◆ EXERCISES TO COMPLETE ◆
1 - Answer these questions using the rpoS abstract.
(a) At which university is the School of Biological Sciences listed for the authors?
(b) Which plants does fireblight affect?
(c) Which gene from Escherichia coli does the title name for the transcriptional fusion?
2 - Copy the part of the rpoS abstract from "Background and objectives" up to and including "copy of rpoS.".
3 - Go on writing the rpoS abstract from the point where it stops.

◆ EXERCISE TEXT ◆

= Beginning of Section =

1.5.7
STUDYING rpoS EXPRESSION IN ERWINIA AMYLOVORA USING A TRANSCRIPTIONAL FUSION WITH THE BETA-GLUCORONIDASE GENE FROM ESCHERICHIA COLI

CE POLLITT, JA EASTGATE and IS ROBERTS

School of Biological Sciences, 1.800 Stopford Building, University of Manchester, Manchester M13 9PT, UK

Background and objectives
Erwinia amylovora causes the commercially important disease fireblight, which affects apple, pear and several important ornamental plants. Infected tissue becomes brown or black in colour, giving a scorched appearance from which the disease takes its name. It has been suggested that the bacteria undergo nutrient stress on entering the host environment and that this signal coordinates the expression of genes required for survival and virulence. In an attempt to characterize the response of E. amylovora on entering the plant environment we have constructed a reporter fusion in the chromosomal copy of rpoS.

= End of Section =

◆ STORED DATA ◆

= Beginning of Section =

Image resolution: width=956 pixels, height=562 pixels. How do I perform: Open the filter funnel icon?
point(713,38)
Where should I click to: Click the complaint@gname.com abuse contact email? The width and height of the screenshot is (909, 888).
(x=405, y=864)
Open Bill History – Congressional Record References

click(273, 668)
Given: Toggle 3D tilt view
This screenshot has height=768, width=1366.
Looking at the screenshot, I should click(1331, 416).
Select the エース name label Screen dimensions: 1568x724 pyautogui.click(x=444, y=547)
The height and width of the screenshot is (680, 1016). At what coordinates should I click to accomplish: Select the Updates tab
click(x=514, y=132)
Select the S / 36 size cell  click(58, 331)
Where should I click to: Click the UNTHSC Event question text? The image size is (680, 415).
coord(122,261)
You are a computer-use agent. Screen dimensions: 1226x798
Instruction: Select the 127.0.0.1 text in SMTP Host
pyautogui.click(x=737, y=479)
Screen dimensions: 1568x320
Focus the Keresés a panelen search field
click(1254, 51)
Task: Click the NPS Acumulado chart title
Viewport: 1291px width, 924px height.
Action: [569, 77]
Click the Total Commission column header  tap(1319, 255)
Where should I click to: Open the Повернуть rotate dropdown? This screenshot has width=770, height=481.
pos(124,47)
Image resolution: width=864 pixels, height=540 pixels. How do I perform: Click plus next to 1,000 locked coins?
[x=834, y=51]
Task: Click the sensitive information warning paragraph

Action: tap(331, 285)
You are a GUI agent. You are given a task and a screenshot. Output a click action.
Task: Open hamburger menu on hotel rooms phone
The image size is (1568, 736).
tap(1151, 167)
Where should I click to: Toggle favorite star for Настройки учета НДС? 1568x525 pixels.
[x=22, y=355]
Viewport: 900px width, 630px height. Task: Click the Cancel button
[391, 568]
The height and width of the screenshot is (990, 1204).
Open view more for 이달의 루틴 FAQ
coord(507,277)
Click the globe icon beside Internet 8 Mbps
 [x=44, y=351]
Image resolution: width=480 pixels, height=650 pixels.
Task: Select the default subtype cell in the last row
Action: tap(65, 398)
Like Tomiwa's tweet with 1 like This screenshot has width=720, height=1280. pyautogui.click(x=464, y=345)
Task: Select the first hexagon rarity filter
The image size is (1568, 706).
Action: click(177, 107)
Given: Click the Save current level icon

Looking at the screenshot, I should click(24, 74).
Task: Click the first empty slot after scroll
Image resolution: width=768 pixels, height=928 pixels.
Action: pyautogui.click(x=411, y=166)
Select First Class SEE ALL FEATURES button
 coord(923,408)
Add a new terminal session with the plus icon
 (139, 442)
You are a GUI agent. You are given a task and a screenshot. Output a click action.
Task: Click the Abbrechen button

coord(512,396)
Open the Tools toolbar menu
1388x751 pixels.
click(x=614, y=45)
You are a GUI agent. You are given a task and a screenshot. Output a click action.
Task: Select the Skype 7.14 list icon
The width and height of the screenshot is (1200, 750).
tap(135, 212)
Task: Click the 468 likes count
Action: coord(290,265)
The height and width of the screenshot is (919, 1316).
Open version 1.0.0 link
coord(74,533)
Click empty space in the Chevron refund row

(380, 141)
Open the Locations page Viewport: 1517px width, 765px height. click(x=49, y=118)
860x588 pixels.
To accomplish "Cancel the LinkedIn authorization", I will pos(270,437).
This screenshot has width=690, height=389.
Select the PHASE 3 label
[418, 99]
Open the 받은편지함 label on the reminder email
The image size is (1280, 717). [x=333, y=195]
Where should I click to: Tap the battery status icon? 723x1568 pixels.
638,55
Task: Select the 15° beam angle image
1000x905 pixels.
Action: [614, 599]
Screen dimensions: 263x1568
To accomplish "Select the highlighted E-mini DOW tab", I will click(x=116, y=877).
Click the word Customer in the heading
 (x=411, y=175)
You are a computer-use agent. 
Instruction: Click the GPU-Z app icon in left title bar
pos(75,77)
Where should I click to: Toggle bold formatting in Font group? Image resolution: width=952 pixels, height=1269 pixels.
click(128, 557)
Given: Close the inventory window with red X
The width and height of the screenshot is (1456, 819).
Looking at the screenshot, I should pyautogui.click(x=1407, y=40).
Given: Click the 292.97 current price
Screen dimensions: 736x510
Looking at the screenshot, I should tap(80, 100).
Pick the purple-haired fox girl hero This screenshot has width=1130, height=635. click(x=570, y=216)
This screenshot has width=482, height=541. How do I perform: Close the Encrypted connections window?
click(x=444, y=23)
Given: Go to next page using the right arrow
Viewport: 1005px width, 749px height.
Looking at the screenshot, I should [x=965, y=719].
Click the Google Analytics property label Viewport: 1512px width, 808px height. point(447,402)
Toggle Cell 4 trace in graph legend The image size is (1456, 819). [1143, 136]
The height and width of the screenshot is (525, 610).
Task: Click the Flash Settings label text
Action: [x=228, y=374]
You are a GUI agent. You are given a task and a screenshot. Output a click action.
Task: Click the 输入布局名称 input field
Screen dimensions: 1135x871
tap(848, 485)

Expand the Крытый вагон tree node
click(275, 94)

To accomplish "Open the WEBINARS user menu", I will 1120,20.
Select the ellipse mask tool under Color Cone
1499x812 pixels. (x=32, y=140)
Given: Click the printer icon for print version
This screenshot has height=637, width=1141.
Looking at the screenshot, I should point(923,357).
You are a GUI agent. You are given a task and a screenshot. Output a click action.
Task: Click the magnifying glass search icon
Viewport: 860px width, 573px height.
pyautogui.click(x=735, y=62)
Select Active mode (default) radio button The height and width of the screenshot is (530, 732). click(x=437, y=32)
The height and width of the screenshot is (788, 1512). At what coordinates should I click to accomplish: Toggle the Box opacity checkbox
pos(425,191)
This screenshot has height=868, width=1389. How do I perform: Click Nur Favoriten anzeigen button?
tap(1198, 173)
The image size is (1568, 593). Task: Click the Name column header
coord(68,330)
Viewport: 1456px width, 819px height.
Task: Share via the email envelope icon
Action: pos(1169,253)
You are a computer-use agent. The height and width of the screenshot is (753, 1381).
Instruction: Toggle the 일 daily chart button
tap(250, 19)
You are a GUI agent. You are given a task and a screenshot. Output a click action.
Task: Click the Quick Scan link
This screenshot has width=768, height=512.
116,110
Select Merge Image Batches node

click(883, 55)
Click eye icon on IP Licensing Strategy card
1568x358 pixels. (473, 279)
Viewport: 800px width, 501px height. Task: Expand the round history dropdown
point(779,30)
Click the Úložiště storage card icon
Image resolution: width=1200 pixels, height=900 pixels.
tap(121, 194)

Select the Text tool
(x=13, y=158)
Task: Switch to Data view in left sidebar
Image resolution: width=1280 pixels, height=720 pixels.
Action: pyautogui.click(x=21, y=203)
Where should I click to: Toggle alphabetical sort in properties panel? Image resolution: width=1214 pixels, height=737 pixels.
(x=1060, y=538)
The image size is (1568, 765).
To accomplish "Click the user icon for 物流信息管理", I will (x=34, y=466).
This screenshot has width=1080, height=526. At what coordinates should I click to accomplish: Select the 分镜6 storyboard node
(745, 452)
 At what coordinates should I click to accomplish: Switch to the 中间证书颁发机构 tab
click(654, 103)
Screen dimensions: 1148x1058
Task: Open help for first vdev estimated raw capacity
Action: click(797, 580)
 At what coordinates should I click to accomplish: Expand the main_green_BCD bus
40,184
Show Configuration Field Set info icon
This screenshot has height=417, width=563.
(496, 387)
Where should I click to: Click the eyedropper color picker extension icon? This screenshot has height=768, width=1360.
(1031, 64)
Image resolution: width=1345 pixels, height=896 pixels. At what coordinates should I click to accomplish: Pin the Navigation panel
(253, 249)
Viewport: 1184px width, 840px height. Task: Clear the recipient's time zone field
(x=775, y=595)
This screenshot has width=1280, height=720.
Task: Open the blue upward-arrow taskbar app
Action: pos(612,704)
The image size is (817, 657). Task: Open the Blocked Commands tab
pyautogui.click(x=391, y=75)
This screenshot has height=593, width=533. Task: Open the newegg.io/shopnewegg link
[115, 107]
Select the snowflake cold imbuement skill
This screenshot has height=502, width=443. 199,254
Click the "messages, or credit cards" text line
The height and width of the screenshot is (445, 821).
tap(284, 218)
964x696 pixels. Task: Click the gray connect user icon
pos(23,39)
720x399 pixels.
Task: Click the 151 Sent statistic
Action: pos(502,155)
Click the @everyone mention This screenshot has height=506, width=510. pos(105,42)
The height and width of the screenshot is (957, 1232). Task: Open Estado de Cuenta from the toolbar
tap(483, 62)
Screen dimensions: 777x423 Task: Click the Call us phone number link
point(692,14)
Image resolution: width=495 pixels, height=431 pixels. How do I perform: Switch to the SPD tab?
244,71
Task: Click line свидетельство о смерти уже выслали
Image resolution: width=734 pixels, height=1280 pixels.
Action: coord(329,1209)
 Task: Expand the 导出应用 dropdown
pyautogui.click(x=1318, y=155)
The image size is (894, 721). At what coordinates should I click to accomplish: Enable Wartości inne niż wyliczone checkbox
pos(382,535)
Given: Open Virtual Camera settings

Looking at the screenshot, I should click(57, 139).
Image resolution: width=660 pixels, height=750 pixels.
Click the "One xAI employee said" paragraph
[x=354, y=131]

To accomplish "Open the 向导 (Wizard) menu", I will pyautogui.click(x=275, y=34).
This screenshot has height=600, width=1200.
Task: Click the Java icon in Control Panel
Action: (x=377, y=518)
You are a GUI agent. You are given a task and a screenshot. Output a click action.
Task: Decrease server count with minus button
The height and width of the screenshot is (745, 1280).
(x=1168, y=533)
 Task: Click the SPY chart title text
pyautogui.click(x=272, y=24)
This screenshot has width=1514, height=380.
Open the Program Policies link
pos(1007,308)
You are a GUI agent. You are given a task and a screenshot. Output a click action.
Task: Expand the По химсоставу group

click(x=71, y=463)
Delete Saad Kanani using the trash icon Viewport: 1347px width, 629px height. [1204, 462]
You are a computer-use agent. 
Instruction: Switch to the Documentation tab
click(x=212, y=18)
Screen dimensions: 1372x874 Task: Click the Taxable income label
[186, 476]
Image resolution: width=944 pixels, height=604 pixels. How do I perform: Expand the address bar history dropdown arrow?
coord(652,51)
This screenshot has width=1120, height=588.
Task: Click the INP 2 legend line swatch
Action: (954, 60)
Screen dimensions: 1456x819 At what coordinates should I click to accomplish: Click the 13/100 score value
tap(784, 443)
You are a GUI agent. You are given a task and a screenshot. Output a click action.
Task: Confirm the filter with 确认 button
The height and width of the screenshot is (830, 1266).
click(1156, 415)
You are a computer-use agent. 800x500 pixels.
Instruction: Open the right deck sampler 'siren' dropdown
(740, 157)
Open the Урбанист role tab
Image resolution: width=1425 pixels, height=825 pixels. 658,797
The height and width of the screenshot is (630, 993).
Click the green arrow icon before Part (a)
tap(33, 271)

= End of Section =

◆ RESPONSES TO THE TASKS ◆
1 -
(a) The University of Manchester.
(b) Apple, pear and several important ornamental plants.
(c) The beta-glucoronidase gene.

2 -
Background and objectives
Erwinia amylovora causes the commercially important disease fireblight, which affects apple, pear and several important ornamental plants. Infected tissue becomes brown or black in colour, giving a scorched appearance from which the disease takes its name. It has been suggested that the bacteria undergo nutrient stress on entering the host environment and that this signal coordinates the expression of genes required for survival and virulence. In an attempt to characterize the response of E. amylovora on entering the plant environment we have constructed a reporter fusion in the chromosomal copy of rpoS.

3 -
The rpoS gene encodes an alternative sigma factor, ss, which is involved in the expression of genes required for survival during stationary-phase growth. We describe the use of the reporter gene gusA, encoding beta-glucuronidase (GUS), to study the expression of the previously cloned rpoS gene from E. amylovora (Anderson M et al., unpublished data). The gusA reporter system has been widely used in bacteria and other organisms. The lack of detectable levels of beta-glucuronidase in plants and the wide availability of spectrophotometric substrates for the enzyme, makes the gusA system an ideal choice for studies involving E. amylovora.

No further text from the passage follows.